As his lawyer and the sessions judge debated the merits of another narcotics offence, Gokhale looked out the window. “I don’t know how I’ll reach home in this rain,” he said. Gokhale takes an early morning bus from Nashik whenever he is required to attend court proceedings in what is commonly known as the Shashikala ‘Baby’ Patankar drug case.
In conversations over the last two years, Gokhale has sounded increasingly confident of being proven innocent and regaining some of his dignity.
Gokhale, who was posted in the Azad Maidan unit of the Anti-Narcotics Cell (ANC), and Inspector Gautam Gaikwad of the Nashik rural police were arrested on the eve of their retirement in May 2015. On the day that they were to bid farewell to the force, they stood in the accused box in court alongside sub-inspector Sudhakar Sarang, assistant sub-inspector Jyotiram Mane and head constable Yeshwant Parate.
“It has always been clear that there was no evidence against us. Baby was an informant and we were only doing our jobs in contacting her. These four years have been extremely difficult for us. Not only have we been made to suffer economically and physically, but the police department has also been labelled as accused,” he said.
Son Saket recalled how carefully his father ironed his uniform one last time the previous evening before a phone call to come down to the police headquarters to answer some questions.

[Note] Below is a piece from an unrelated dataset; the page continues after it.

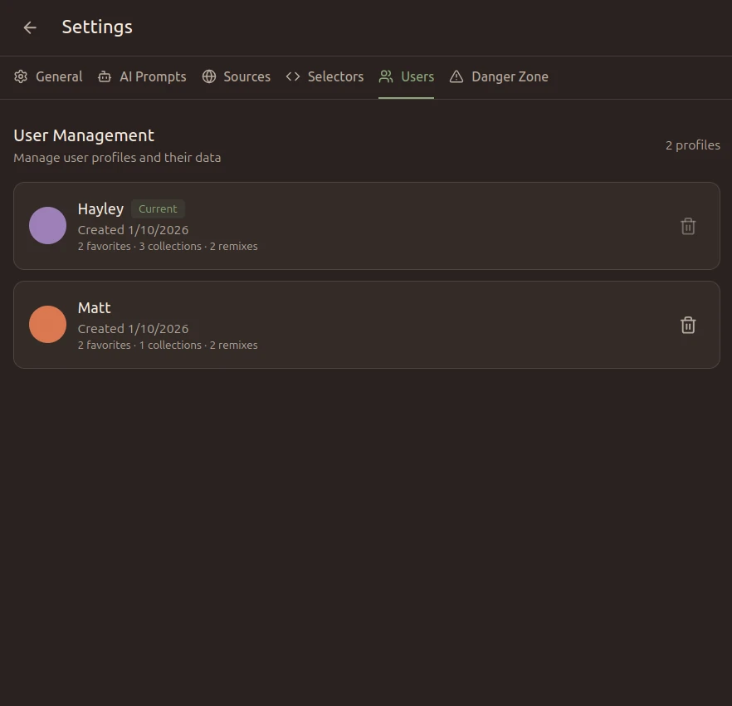Click the trash icon on Hayley's profile
This screenshot has width=732, height=706.
[688, 225]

“I am determined to know why my father was framed and humiliated. I have some idea and will not rest until I have answers,” said Saket, a social activist who has been a consultant to the Congress. In a Facebook post on Wednesday, he accused the state BJP government of framing his father. Saket also praised his father as an “honest cop” and “a gentleman”.
Gokhale served his first stint in ANC in the mid-90s when seizures heroin and ephedrine were routine. In his second stint beginning 2014, this time as the head of a unit overseeing south Mumbai, Gokhale led a campaign to weed out the synthetic drug mephedrone. When he wasn’t speaking to community leaders and planning busts, Gokhale met parents of young addicts and persuaded them to seek drug rehabilitation. His expertise was also sought in drafting a situation report for the city, which was submitted to the Centre in the months before mephedrone was included in the schedule of controlled substances under the NDPS Act, and banned.

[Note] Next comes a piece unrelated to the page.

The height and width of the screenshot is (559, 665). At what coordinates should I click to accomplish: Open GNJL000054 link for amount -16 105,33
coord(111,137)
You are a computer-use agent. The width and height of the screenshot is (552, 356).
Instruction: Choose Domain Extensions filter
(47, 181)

Saket said that the Mumbai Police has not done any favours to his father by deciding to exonerate him. “This time isn’t going to come back,” he said. Understandably, the decision has brought little relief to an officer who was denied his pension and promotion benefits and forced to move to Nashik after renting an apartment in Mumbai without a steady income proved impossible.
“There is nothing more pitiful than arresting a partially paralysed man,” Saket said. Gokhale served the last 14 years of his career with the aid of a walking stick after an accident paralysed the left side of his body.
It was not the sort of end he had envisioned to a career in law enforcement that began with a pledge taken at the funeral pyre of his murdered brother Nandkumar Gokhale. The older sibling was a sub-inspector killed in Kamathipura while attempting to control a communally sensitive situation in the early 90s. “His martyrdom was a guiding force during all those 30 years of policing, little did I know at the end of my career, I was in for an equally brutal shock,” Gokhale had written on Facebook on June 28, 2015, soon after being released on bail.
Now that he is inching towards being proved innocent, Gokhale has been vague on what recourse he plans to take to make good on his four last years. But on Facebook earlier this week, he announced the end of his two-year-long series of posts educating readers about drug laws and warning them of the ill-effects of substance abuse.
Writing that the daily sale of drugs outstrips police seizure, Gokhale added, “Be safe, be careful, take care of yourself and your children. I am available 24/7 if you need me.”